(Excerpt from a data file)
----------
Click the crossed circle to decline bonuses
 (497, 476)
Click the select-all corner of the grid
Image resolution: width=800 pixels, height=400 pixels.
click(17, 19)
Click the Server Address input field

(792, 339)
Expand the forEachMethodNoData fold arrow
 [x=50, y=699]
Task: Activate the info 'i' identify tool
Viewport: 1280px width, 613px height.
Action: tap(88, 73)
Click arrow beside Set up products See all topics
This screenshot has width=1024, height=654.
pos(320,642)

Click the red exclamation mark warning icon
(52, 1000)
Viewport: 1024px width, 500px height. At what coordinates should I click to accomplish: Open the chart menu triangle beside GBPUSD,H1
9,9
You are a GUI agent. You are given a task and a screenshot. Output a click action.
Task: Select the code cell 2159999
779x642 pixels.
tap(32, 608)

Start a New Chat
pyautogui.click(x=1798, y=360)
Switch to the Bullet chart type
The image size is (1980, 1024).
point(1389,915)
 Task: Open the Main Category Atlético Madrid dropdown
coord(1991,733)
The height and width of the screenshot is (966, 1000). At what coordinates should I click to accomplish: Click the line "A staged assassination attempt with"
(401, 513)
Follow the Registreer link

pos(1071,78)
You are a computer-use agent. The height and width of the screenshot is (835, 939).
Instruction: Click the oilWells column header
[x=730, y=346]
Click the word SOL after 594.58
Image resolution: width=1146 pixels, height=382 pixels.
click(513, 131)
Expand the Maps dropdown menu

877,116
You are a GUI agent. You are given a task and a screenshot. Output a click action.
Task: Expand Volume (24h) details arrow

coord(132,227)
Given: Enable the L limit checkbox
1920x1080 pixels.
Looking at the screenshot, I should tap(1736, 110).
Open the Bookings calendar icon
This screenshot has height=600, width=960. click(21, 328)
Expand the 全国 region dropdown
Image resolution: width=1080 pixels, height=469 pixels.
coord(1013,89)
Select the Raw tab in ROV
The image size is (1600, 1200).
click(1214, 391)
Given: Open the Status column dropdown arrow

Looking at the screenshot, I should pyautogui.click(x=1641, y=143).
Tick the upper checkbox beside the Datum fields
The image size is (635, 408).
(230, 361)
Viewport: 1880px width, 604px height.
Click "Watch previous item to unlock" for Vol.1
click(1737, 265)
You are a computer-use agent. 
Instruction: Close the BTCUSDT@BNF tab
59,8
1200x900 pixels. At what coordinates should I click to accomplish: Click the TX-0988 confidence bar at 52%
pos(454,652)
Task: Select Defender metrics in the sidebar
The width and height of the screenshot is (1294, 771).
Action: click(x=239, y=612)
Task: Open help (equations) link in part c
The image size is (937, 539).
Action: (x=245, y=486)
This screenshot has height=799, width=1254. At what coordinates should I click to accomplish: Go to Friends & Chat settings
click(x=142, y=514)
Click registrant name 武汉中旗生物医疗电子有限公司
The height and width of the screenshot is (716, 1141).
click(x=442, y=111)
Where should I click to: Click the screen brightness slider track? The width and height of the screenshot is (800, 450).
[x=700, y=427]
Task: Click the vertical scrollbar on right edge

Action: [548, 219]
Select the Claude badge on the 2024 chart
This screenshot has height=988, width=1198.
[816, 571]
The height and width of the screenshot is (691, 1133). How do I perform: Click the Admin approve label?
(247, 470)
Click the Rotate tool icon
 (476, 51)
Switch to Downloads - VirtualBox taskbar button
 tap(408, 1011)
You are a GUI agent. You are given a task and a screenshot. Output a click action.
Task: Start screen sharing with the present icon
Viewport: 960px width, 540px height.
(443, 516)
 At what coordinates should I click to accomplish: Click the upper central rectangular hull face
----------
## [GIVEN PROBLEM]
Pull out every line of the data above and reproduce each one word for word.

## [FULL ANSWER]
Click the crossed circle to decline bonuses
 (497, 476)
Click the select-all corner of the grid
Image resolution: width=800 pixels, height=400 pixels.
click(17, 19)
Click the Server Address input field

(792, 339)
Expand the forEachMethodNoData fold arrow
 [x=50, y=699]
Task: Activate the info 'i' identify tool
Viewport: 1280px width, 613px height.
Action: tap(88, 73)
Click arrow beside Set up products See all topics
This screenshot has width=1024, height=654.
pos(320,642)

Click the red exclamation mark warning icon
(52, 1000)
Viewport: 1024px width, 500px height. At what coordinates should I click to accomplish: Open the chart menu triangle beside GBPUSD,H1
9,9
You are a GUI agent. You are given a task and a screenshot. Output a click action.
Task: Select the code cell 2159999
779x642 pixels.
tap(32, 608)

Start a New Chat
pyautogui.click(x=1798, y=360)
Switch to the Bullet chart type
The image size is (1980, 1024).
point(1389,915)
 Task: Open the Main Category Atlético Madrid dropdown
coord(1991,733)
The height and width of the screenshot is (966, 1000). At what coordinates should I click to accomplish: Click the line "A staged assassination attempt with"
(401, 513)
Follow the Registreer link

pos(1071,78)
You are a computer-use agent. The height and width of the screenshot is (835, 939).
Instruction: Click the oilWells column header
[x=730, y=346]
Click the word SOL after 594.58
Image resolution: width=1146 pixels, height=382 pixels.
click(513, 131)
Expand the Maps dropdown menu

877,116
You are a GUI agent. You are given a task and a screenshot. Output a click action.
Task: Expand Volume (24h) details arrow

coord(132,227)
Given: Enable the L limit checkbox
1920x1080 pixels.
Looking at the screenshot, I should tap(1736, 110).
Open the Bookings calendar icon
This screenshot has height=600, width=960. click(21, 328)
Expand the 全国 region dropdown
Image resolution: width=1080 pixels, height=469 pixels.
coord(1013,89)
Select the Raw tab in ROV
The image size is (1600, 1200).
click(1214, 391)
Given: Open the Status column dropdown arrow

Looking at the screenshot, I should pyautogui.click(x=1641, y=143).
Tick the upper checkbox beside the Datum fields
The image size is (635, 408).
(230, 361)
Viewport: 1880px width, 604px height.
Click "Watch previous item to unlock" for Vol.1
click(1737, 265)
You are a computer-use agent. 
Instruction: Close the BTCUSDT@BNF tab
59,8
1200x900 pixels. At what coordinates should I click to accomplish: Click the TX-0988 confidence bar at 52%
pos(454,652)
Task: Select Defender metrics in the sidebar
The width and height of the screenshot is (1294, 771).
Action: click(x=239, y=612)
Task: Open help (equations) link in part c
The image size is (937, 539).
Action: (x=245, y=486)
This screenshot has height=799, width=1254. At what coordinates should I click to accomplish: Go to Friends & Chat settings
click(x=142, y=514)
Click registrant name 武汉中旗生物医疗电子有限公司
The height and width of the screenshot is (716, 1141).
click(x=442, y=111)
Where should I click to: Click the screen brightness slider track? The width and height of the screenshot is (800, 450).
[x=700, y=427]
Task: Click the vertical scrollbar on right edge

Action: [548, 219]
Select the Claude badge on the 2024 chart
This screenshot has height=988, width=1198.
[816, 571]
The height and width of the screenshot is (691, 1133). How do I perform: Click the Admin approve label?
(247, 470)
Click the Rotate tool icon
 (476, 51)
Switch to Downloads - VirtualBox taskbar button
 tap(408, 1011)
You are a GUI agent. You are given a task and a screenshot. Output a click action.
Task: Start screen sharing with the present icon
Viewport: 960px width, 540px height.
(443, 516)
 At what coordinates should I click to accomplish: Click the upper central rectangular hull face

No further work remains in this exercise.